#ubuntu-lb 2010-12-01
<compengi> i'm thinking in removing ubuntu and try something else
<compengi> :/
<youssefchaker> compengi: why is that?
<compengi> youssefchaker, bored
<youssefchaker> interesting reason :P
<compengi> it is :P
<youssefchaker> and what is that something else?
<compengi> no idea
<compengi> but i have lust to install gentoo again
<youssefchaker> well then go for it :)
<youssefchaker> and then you'll get bored of that
<youssefchaker> and come back
<youssefchaker> ;)
<compengi> lol
<compengi> do you get sometimes on startup a messy widgets on the top bar?
<youssefchaker> mmm… not that i know of
<compengi> i do
#ubuntu-lb 2010-12-03
<Jad-J> hello
<Jad-J> :P
#ubuntu-lb 2010-12-05
<compengi> hi ghantoos_
#ubuntu-lb 2011-11-30
<orauyz> hi
<Armageddon> hello
<orauyz> Where you from ?
<Armageddon> does it matter ?
<orauyz> do you speak arabic?
<Armageddon> use latin characters though
 * Armageddon pokes orauyz 
<Armageddon> still here !
<orauyz> hi
<orauyz> yes
<Armageddon> hello
<Armageddon> you need help ?
<youssefchaker> Armageddon: leh hal2ad jofis inta?
<youssefchaker> kil ma yije 7adan jdid bit ka7sho!
<youssefchaker> this channel should have an Armageddon warning for anyone that enters
<orauyz> I need help translating some things
<orauyz> someone that reads arabic
<youssefchaker> translate.google.com
<orauyz> i cant
<orauyz> its an actual text written on an item, its not like i can copy paste it onto google translate
<youssefchaker> use yamli.com and rewrite it yourself
<youssefchaker> and then translate it
<youssefchaker> using yamli of course
<orauyz> would really be easier if someone could have a look
<youssefchaker> it's 5am in lebanon
<youssefchaker> 1230 in santiago chile where i am
<youssefchaker> they're sleeping
<youssefchaker> im headed to bed in a moment
<orauyz> alright
<orauyz> well thanks anyway, Ill try later.
<youssefchaker> give a man a fish, you feed him for a day. teach a man how to fish you feed him for life
<youssefchaker> look what you've done, you've made me quote the bible over here!!!

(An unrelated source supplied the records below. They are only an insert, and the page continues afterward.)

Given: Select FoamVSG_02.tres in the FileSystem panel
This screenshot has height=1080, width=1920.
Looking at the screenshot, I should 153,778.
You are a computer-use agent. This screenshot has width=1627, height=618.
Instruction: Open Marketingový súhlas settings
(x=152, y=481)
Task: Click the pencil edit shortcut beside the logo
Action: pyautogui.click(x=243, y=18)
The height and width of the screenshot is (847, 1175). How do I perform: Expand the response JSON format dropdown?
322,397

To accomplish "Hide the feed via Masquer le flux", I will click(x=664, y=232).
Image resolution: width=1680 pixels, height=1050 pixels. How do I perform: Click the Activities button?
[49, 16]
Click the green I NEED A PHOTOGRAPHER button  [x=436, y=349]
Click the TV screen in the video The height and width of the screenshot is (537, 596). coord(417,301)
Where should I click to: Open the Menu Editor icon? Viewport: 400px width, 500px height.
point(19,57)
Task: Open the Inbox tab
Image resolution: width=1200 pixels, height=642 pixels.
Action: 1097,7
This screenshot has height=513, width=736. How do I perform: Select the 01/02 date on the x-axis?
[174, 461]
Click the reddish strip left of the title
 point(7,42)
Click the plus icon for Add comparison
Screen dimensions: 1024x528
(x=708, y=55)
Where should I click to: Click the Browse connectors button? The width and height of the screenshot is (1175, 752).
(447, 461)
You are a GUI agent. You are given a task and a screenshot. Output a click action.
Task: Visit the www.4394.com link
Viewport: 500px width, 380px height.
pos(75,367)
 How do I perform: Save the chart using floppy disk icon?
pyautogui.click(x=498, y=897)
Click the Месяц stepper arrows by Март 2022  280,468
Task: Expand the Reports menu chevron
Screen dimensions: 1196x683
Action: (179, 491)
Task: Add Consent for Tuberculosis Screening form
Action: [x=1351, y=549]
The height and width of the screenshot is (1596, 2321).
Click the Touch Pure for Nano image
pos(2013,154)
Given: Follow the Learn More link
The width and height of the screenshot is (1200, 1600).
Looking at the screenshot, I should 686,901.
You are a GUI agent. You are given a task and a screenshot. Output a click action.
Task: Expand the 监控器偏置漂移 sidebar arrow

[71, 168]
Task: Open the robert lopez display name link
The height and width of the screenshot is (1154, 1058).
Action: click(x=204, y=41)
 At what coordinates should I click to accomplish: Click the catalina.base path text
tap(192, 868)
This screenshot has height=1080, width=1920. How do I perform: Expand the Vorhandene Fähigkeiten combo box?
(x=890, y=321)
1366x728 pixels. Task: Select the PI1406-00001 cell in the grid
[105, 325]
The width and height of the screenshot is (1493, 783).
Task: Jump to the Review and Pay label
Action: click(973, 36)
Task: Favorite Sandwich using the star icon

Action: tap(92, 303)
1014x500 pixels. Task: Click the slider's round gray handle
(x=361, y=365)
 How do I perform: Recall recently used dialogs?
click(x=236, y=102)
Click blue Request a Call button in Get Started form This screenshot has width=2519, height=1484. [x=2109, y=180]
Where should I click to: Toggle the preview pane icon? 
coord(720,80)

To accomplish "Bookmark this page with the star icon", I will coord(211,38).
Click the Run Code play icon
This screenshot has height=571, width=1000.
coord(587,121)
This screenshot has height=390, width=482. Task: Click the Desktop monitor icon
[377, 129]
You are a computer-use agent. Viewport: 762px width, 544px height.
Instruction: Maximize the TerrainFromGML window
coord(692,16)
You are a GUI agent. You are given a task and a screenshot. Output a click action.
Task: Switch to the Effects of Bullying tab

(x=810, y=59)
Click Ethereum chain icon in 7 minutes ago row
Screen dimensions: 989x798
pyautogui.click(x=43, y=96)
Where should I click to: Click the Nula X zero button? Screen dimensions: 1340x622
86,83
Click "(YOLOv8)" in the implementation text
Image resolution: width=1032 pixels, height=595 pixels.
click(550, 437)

<youssefchaker> bad bad bad
<orauyz> i cant learn arabic today :D
<Armageddon> :/
<Armageddon> youssefchaker, I missed the topic were it is says free translators, please join and translate !
<youssefchaker> there's a victoria's secret fashion show going on
<youssefchaker> good luck getting any attention from anyone
<youssefchaker> Armageddon: don't be an ass
<Armageddon> youssefchaker, do you know proper arabic ? :p
<Armageddon> I never bothered learning it
<Armageddon> and that goes for 100% of the people in here :)
<youssefchaker> Armageddon: yes, here's a few words for you: za7it
<Armageddon> lol
<Armageddon> that's lebanese
<youssefchaker> ana 2yim foot ikdosh el farshe
<youssefchaker> baddak shi?
<Armageddon> shou ma 2ilak 3aze ya sabe
<Armageddon> :p
<Armageddon> youssefchaker, good night and sweet dreams
<youssefchaker> 7abishe
<Armageddon> bi chile ?
<youssefchaker> yes
<youssefchaker> a discussion for another time
<Armageddon> laterz
<youssefchaker> buenos noche
<Armageddon> taybin hol
<Armageddon> ma3 salsa
<orauyz> so you cant read arabic Armageddon ?
<Armageddon> sure I can
<Armageddon> constructing a full meaningful sentence is another story
<orauyz> lol
<orauyz> ok
<Olauz> hello
<Armageddon> hello
#ubuntu-lb 2012-12-01
<Armageddon> Yoo
<Armageddon> Yoo`